======== SOURCE EXTRACT ========

10

In regular .net, If we have a time that has DateTimeKind.Unspecified If we convert ToLocal -- it assumes the input date is UTC when converting. If we convert ToUniversal -- it assumes the input date is local when converting

However, in JSON.Net, if our string date in JSON.Net is unspecified, it doesn't seem to have this logic? Look at my test cases below - am I doing some thing wrong? Or is this by design? or a bug in JSON.Net? Thanks!

    // TODO: This Fails with output
    //      date string: "2014-06-02T21:00:00.0000000"
    //      date serialized: 2014-06-02T21:00:00.0000000Z
    //      Expected date and time to be <2014-06-03 04:00:00>, but found <2014-06-02 21:00:00>.
    [TestMethod]
    public void NEW_Should_deserialize_unspecified_datestring_to_utc_date()
    {
        string dateString = "\"2014-06-02T21:00:00.0000000\"";
        DateTime dateRaw = new DateTime(2014, 6, 2, 21, 0, 0, 0, DateTimeKind.Unspecified);
        DateTime dateRawAsUtc = new DateTime(2014, 6, 3, 4, 0, 0, 0, DateTimeKind.Utc);
        dateRawAsUtc.Should().Be(dateRaw.ToUniversalTime());

        JsonSerializerSettings settings = new JsonSerializerSettings();
        settings.DateTimeZoneHandling = DateTimeZoneHandling.Utc;
        settings.DateFormatHandling = DateFormatHandling.IsoDateFormat;
        DateTime dateSerialized = JsonConvert.DeserializeObject<DateTime>(dateString, settings);                

        Console.WriteLine("date string: " + dateString);
        Console.WriteLine("date serialized: " + dateSerialized.ToString("o"));

        dateSerialized.Kind.Should().Be(DateTimeKind.Utc); 
        dateSerialized.Should().Be(dateRaw.ToUniversalTime());
        dateSerialized.Should().Be(dateRawAsUtc);
    }

    // TODO: This Fails with output
    //      date string: "2014-06-02T21:00:00.0000000"

========

• **QUESTIONS ON THE MATERIAL**:
1) Reproduce a passage of the JSON.Net date question verbatim, starting at the words "However, in JSON.Net, if" and ending after the words "in JSON.Net? Thanks!".
2) In the JSON.Net date question, list the names of all local variables declared inside the method NEW_Should_deserialize_unspecified_datestring_to_utc_date.

======== PROVIDED RECORDS ========

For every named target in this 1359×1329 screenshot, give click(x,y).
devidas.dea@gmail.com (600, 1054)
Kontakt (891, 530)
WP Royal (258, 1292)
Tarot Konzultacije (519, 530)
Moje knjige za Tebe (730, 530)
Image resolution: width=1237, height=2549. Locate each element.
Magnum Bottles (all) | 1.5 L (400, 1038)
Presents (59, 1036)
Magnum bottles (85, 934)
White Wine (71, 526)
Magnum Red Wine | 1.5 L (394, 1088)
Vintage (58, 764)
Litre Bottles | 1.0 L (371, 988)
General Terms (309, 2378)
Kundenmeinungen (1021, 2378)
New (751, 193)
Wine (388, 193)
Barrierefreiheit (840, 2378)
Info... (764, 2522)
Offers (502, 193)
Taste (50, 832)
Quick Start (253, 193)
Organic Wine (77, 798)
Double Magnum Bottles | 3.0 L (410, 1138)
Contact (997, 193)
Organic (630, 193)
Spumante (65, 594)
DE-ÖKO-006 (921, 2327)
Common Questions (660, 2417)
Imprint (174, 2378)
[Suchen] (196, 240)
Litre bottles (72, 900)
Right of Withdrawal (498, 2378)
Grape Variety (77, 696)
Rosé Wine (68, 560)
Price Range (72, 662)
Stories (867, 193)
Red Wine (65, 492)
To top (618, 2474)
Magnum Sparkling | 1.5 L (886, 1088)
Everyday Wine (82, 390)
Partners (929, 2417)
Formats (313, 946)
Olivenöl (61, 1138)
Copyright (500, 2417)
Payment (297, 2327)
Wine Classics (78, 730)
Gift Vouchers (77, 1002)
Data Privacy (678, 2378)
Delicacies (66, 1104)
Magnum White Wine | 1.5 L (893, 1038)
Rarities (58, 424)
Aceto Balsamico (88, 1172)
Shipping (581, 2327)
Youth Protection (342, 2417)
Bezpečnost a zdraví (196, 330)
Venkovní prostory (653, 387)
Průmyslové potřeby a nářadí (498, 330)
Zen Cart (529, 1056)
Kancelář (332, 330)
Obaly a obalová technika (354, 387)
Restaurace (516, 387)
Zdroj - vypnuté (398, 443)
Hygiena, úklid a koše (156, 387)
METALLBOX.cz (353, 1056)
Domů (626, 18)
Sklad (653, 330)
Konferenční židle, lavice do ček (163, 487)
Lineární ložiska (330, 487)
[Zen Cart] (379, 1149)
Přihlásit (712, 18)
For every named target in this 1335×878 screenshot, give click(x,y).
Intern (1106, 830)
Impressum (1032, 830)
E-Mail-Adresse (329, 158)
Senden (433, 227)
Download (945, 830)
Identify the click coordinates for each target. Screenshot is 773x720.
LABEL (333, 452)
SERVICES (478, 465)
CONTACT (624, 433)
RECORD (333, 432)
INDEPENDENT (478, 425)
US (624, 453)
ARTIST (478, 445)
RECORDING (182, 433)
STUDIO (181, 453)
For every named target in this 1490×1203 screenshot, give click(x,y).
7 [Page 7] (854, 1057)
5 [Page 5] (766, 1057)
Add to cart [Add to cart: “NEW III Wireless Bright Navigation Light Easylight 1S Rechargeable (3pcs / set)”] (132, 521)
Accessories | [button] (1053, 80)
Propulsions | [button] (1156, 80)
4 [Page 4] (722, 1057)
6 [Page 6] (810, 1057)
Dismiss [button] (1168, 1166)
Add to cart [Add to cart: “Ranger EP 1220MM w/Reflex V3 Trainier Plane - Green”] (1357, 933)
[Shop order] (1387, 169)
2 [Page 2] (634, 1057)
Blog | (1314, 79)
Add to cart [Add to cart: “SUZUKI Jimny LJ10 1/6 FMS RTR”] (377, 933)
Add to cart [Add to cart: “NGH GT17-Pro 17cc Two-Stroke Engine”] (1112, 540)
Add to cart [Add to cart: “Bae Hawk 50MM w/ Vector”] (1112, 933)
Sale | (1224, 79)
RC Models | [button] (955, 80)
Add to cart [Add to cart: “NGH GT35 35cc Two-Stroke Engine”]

========

• **ANSWERS FOR EACH ITEM**:
1)
However, in JSON.Net, if our string date in JSON.Net is unspecified, it doesn't seem to have this logic? Look at my test cases below - am I doing some thing wrong? Or is this by design? or a bug in JSON.Net? Thanks!

2)
- dateString
- dateRaw
- dateRawAsUtc
- settings
- dateSerialized